La Chambre des métiers et de l’artisanat (CMA) de La Palme a présenté un bilan de l’année 2024 dans ses différents secteurs d’activité. Avec des notes globalement positives, malgré les difficultés rencontrées à l’échelle nationale.

L’équipe de la Chambre des métiers a présenté son bilan de l’année 2024. Photo – Téo Munch

Après une année 2024 globalement réussie, la Chambre des métiers et de l’artisanat (CMA) Formation – La Palme, située à l’impasse Morère d’Agen, a livré quelques chiffres sur la dynamique entretenue dans ses différents pôles. Avant sa journée portes ouvertes ce samedi 1er février, elle a toutefois rappelé certaines difficultés subies par le secteur de l’artisanat, alors que nombre d’entreprises affichent un manque de confiance en l’avenir (50,6 % dans la région, selon la CMA Nouvelle-Aquitaine).

  • Bilan au niveau local et national

« Depuis quatre ans, le pays connaît plusieurs mouvements de crise, notamment gouvernementale. La situation est invivable. Il faut alléger le coût du travail, simplifier la vie des entreprises mais aussi stabiliser les règles fiscales et sociales applicables », introduit avec une once de révolte Jean-François Blanchet, président CMA du Lot-et-Garonne. Selon l’organisme, 40,6 % des entreprises à l’échelle régionale sont en situation financière critique (notamment dans le secteur de la production), tandis que 31,25 % déclarent faire face à des défis financiers majeurs tels que la gestion d’une trésorerie suffisante pour couvrir les charges ou encore la hausse des coûts des matières premières.

Le président a tout de même tenu à souligner l’importance de l’artisanat au niveau local, notamment les communes et les Établissements publics de coopération intercommunale (EPCI), et la volonté des entreprises de continuer à accueillir des apprentis. « Les jeunes sont le vecteur de l’avenir, et l’apprentissage doit rester une priorité nationale », juge-t-il.

  • CMA Formation

Le centre de formation d’apprentis (CFA) a connu des « résultats très performants », d’après Jean-François Blanchet. En effet, 2024 a été une année record avec 953 apprentis (soit 300 de plus qu’il y a dix ans), ainsi qu’une quarantaine d’adultes en reconversion professionnelle sur des formations spécifiques.

Pour rappel, il propose quatre grandes familles professionnelles : l’automobile, l’alimentation, l’hôtellerie et la coiffure, ainsi que deux unités (chaudronnerie/soudure et formation CAP vente).

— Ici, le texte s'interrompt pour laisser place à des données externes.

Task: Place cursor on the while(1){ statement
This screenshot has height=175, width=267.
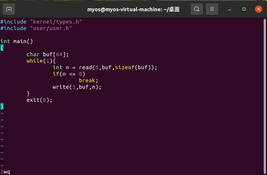Action: point(41,61)
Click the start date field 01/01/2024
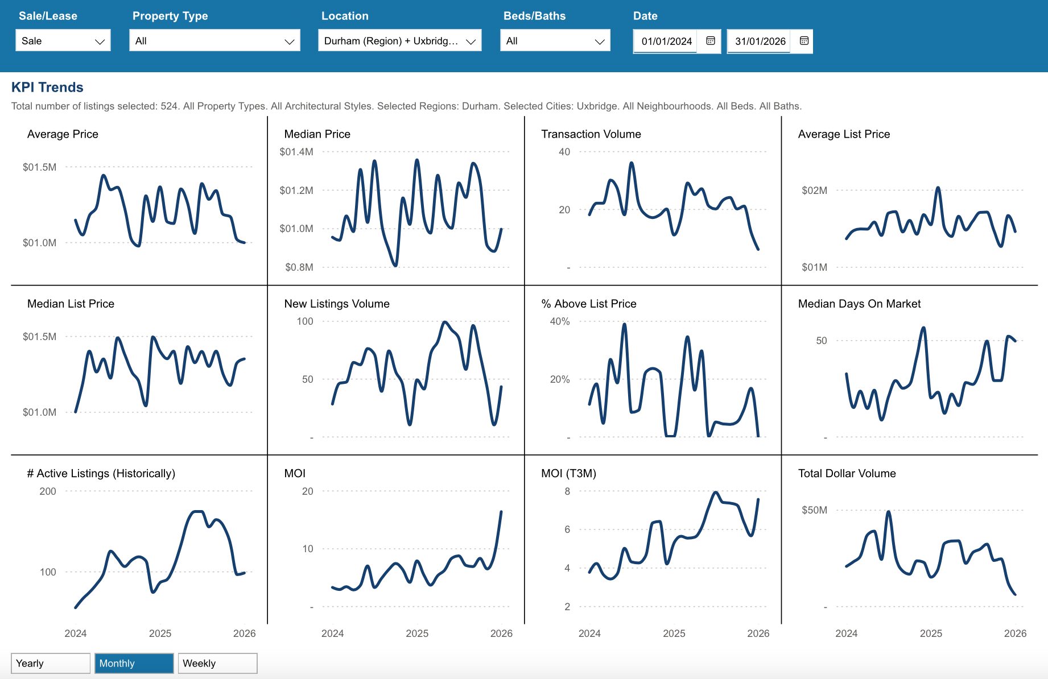The width and height of the screenshot is (1048, 679). pos(666,42)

  • Création, reprise et formalités

Ce pôle accompagne les personnes avec un projet de création ou de reprise d’entreprises, notamment dans l’artisanat. « On va essayer de les accompagner d’un point 0 qui est une vague idée, jusqu’au point final. Il y a toute une phase de sensibilisation à travers des réunions d’information, puis sur de l’accompagnement individuel pour monter un projet, regarder sa cohérence et sa pertinence mais aussi faire une étude de marché », souligne le responsable, Éric Thénevot. En 2024, 450 personnes ont été accompagnées, et 175 ont suivi une formation créateur/repreneur.

  • Développement des entreprises

« Ce sont tous les programmes d’accompagnement des entreprises qui souhaitent se développer via des investissements et des montages de dossiers de subventions régionales », relate Laure-Anne De Sermet, responsable du pôle. Elle donne notamment en exemple les 100 000 euros d’aides apportés à une entreprise de chaudronnerie. « Trop souvent, les entreprises peuvent être aidées par des subventions régionales mais passent à côté. La Chambre des Métiers a ce pouvoir relationnel. C’est tellement complexe qu’il faut se faire accompagner », rappelle de son côté Jean-François Blanchet.

  • Foyer des jeunes travailleurs

Avec 478 jeunes accueillis l’année dernière et un taux de remplissage de 85 %, le foyer des jeunes travailleurs souhaite « offrir un logement abordable, promouvoir l’insertion sociale et professionnelle, offrir un soutien aux zones rurales et répondre à la problématique de la mobilité des jeunes », explique Jade Sora, responsable du FJT. Celui-ci propose également le dispositif Apprentoit, pour aider les apprentis à se loger à moindre coût.